• **LISTE DES ACTIVITÉS**
- A) Résumez en deux phrases l'extrait sur Mosse et De Felice.
- B) Réécrivez le passage de l'extrait sur Mosse et De Felice qui va de « Outre ses recherches » jusqu'à « son homologue américain. » inclus, en remplaçant « passionnantes » par « captivantes ».
- C) Veuillez poursuivre l'extrait sur Mosse et De Felice à partir de l'endroit où il s'arrête.

━━━━━ EXTRAIT À LIRE

Emilio Gentile décortique, dans deux biographies parallèles, les vies de deux historiens spécialistes du fascisme - Mosse et Felice.

Outre ses recherches sur le fascisme italien et le totalitarisme, l'historien Emilio Gentile s'est attaché, ces dernières années, à évoquer ses "maîtres", ceux ayant eu une influence déterminante sur son travail, et plus largement sur l'historiographie contemporaine. Il y eut d'abord, en 2003, une biographie de Renzo de Felice, dont Gentile a été l'élève. L'ouvrage est sorti au mois de mai 2008 en France, sous le titre Renzo De Felice. L'Historien dans la cité. Il y a un an, c'est à l'historien américain d'origine allemande George Lachman Mosse que Gentile a consacré un livre, Il fascino del persecutore. George L. Mosse e la catastrofe dell'uomo moderno   . Deux études passionnantes mais inégales – la biographie de De Felice demeure au final moins aboutie que celle de son homologue américain.

 
Admiration et points communs
 
Bien que n'appartenant pas à la même génération d'historiens, Mosse (1918-1999) et De Felice (1929-1996) se sont tout au long de leur vie témoignés une admiration réciproque. Gentile parle "d'estime, d'amitié et de syntonie historiographiques [...] qui contribuèrent beaucoup à la formation et à l'orientation d'historiens des nouvelles générations"   . Dans les années 1970, l'œuvre mossienne a ainsi pu être reçue avec un très grand intérêt en Italie grâce, notamment, au soutien important de De Felice. Ce dernier parle à l'époque de The Nazionalization of the Masses comme d'un livre aussi fondamental que Les rois thaumaturges de Marc Bloch. De son côté, le chercheur américain décrit son collègue italien comme celui grâce à qui l'histoire du fascisme a pu être libérée des mythes qui avaient jusqu'alors obscurci une bonne compréhension de la période.

Les points communs dans le parcours des deux historiens sont nombreux. Ni l'un ni l'autre ne semblait devoir se destiner, dans un premier temps, à la recherche historique. De Felice, après une scolarité moyenne, s'inscrit en jurisprudence, avant de s'orienter vers la philosophie. C'est à cette époque qu'il suit les cours du professeur d'histoire moderne Federico Chabod, rencontre décisive pour son avenir professionnel. George L. Mosse a toujours affirmé, pour sa part, avoir choisi de suivre des études d'histoire "presque par hasard"   , au cours de ses années universitaires en Angleterre (Cambridge) puis aux États-Unis (Haverford et Harvard).

━━━━━━━━━━
━━━━━ DONNÉES BRUTES

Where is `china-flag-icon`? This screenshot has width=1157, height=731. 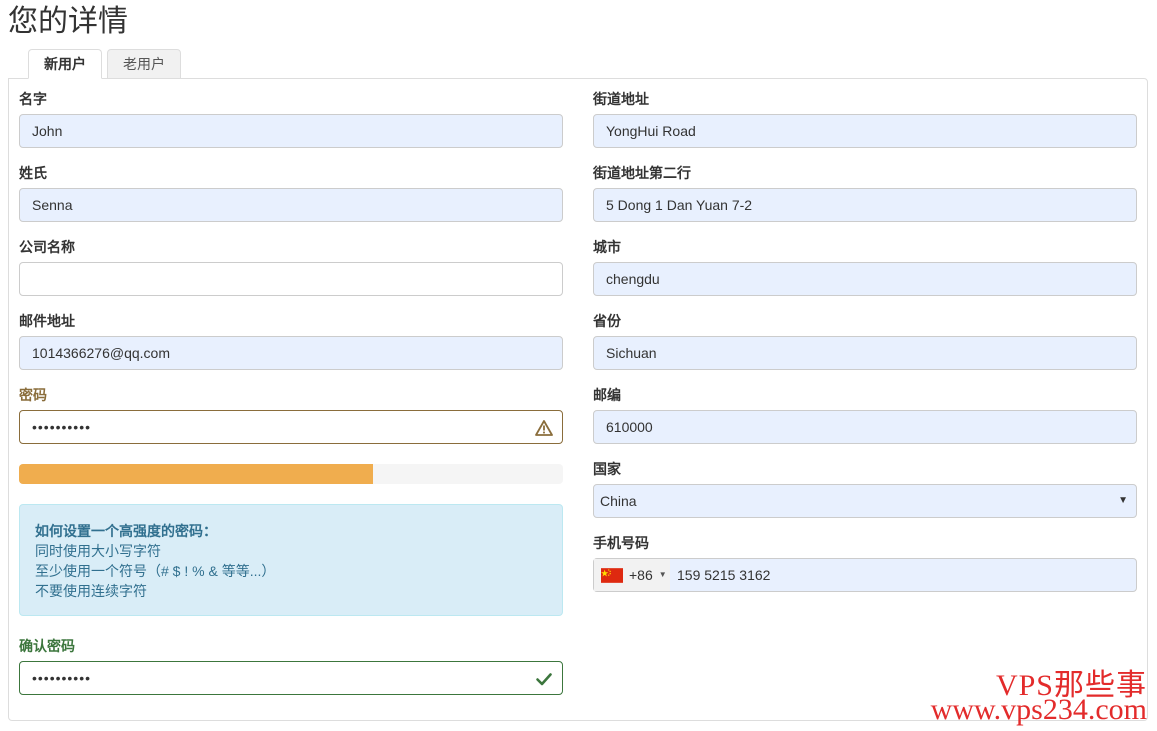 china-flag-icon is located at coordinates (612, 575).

━━━━━━━━━━

• **CORRIGÉ DE L'EXERCICE**
- A) L'historien Emilio Gentile a consacré deux biographies à ses « maîtres », Renzo De Felice, dont il a été l'élève, et George L. Mosse, et celle de De Felice est jugée moins aboutie. Les deux historiens du fascisme se sont témoigné une admiration réciproque et ne semblaient ni l'un ni l'autre destinés au départ à la recherche historique.

- B)
Outre ses recherches sur le fascisme italien et le totalitarisme, l'historien Emilio Gentile s'est attaché, ces dernières années, à évoquer ses "maîtres", ceux ayant eu une influence déterminante sur son travail, et plus largement sur l'historiographie contemporaine. Il y eut d'abord, en 2003, une biographie de Renzo de Felice, dont Gentile a été l'élève. L'ouvrage est sorti au mois de mai 2008 en France, sous le titre Renzo De Felice. L'Historien dans la cité. Il y a un an, c'est à l'historien américain d'origine allemande George Lachman Mosse que Gentile a consacré un livre, Il fascino del persecutore. George L. Mosse e la catastrofe dell'uomo moderno   . Deux études captivantes mais inégales – la biographie de De Felice demeure au final moins aboutie que celle de son homologue américain.

- C)
Tous deux ont, par ailleurs, choisi au début de leur carrière de se consacrer à l'histoire moderne. L'historien américain s'intéresse à l'Angleterre des Tudor et des Stuart, aux luttes entre le souverain et le parlement, et à la Réforme protestante. De son côté, De Felice se concentre, jusqu'au début des années 1960, sur le jacobinisme italien, le mysticisme révolutionnaire, ou encore le problème juif au XVIIIe siècle. Ces deux chercheurs influencés par le marxisme - adhésion rapidement éteinte chez De Felice, davantage affirmée chez Mosse - se tournent cependant bientôt vers des problèmes historiques plus contemporains. Les raisons de cette évolution semblent pour chacun être d'ordre privé. George Mosse, juif homosexuel ayant fui l'Allemagne nazie, a voulu, à sa manière, exorciser son passé en étudiant les origines du nazisme: c'est "une manière de comprendre mon passé personnel" indique-t-il dans son autobiographie Confronting History   . Pour sa part, De Felice, qui a commencé ses recherches quelques années après la chute du fascisme, a, selon Gentile, cherché à "contribuer, en tant qu'historien, à la  reconnaissance du réel"   alors que l'Italie traverse une nouvelle crise du système démocratique, à la fin des années 1950, accompagnée d'une résurgence de l'antisémitisme et de la progression du néofascisme.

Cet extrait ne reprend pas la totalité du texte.